[[ Provided records, beginning ]]
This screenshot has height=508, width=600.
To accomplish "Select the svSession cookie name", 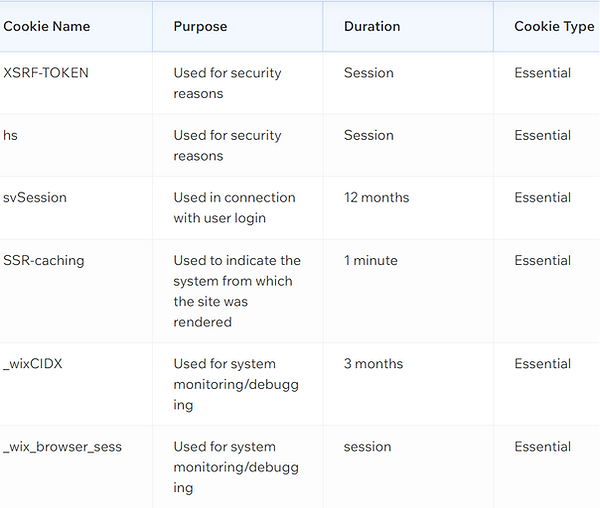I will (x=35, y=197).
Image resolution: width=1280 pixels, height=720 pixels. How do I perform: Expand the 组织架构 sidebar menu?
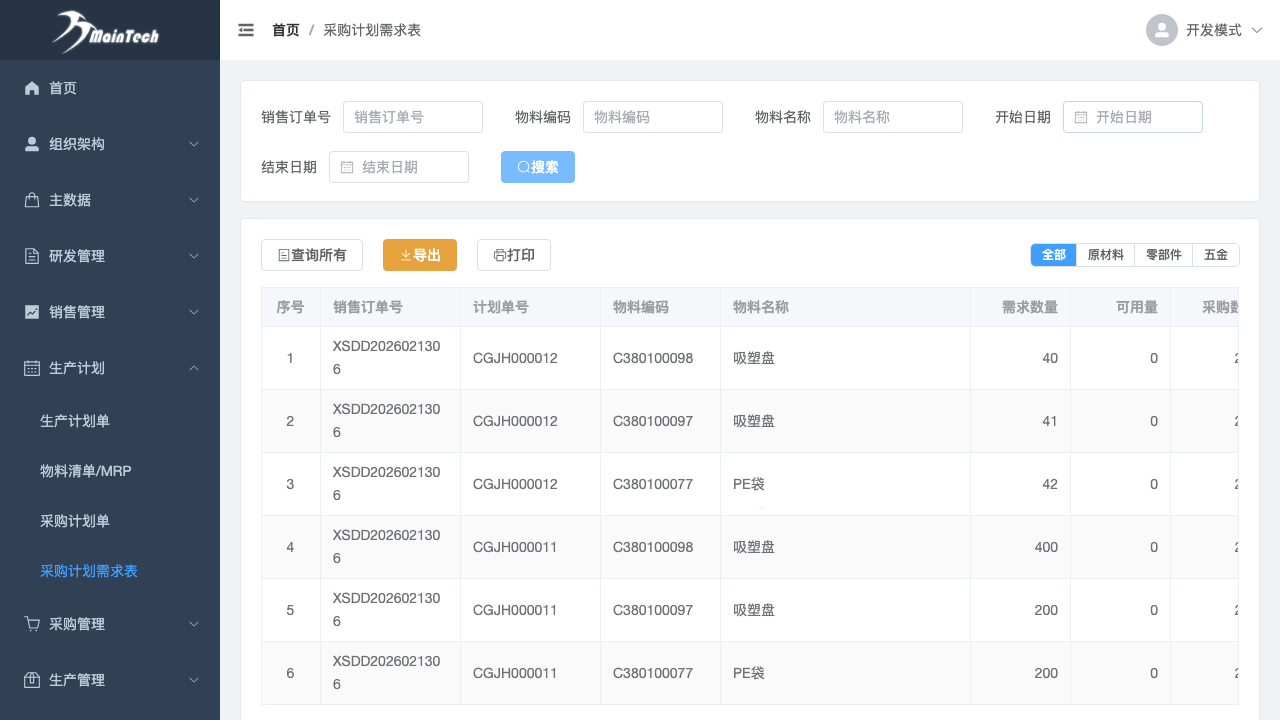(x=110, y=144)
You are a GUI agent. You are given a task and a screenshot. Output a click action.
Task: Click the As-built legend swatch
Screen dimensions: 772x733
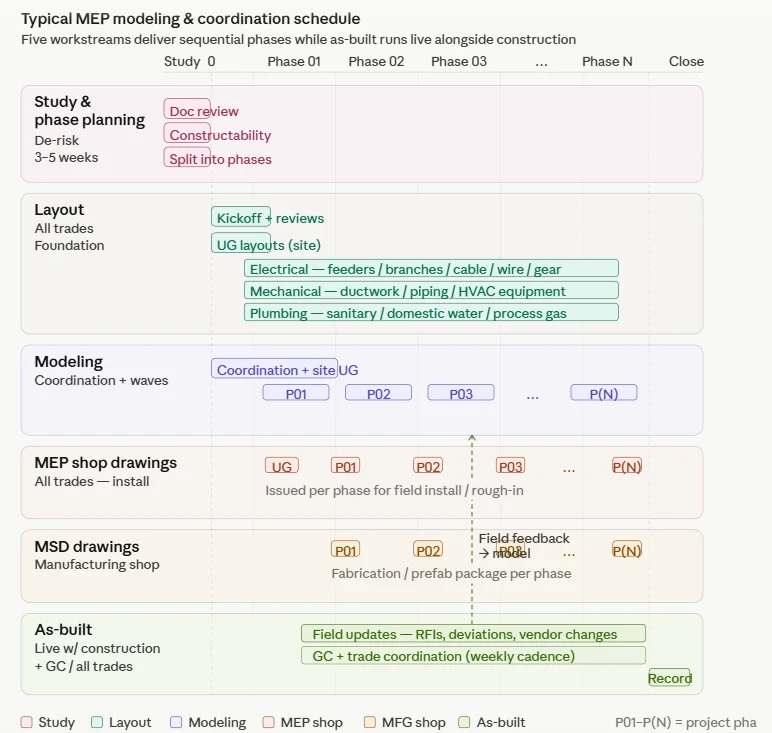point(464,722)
[[ Provided records, end ]]
Your task is to list each line of the records with the word "screenshot".

• Exercise response
This screenshot has height=508, width=600.
You are a GUI agent. You are given a task and a screenshot. Output a click action.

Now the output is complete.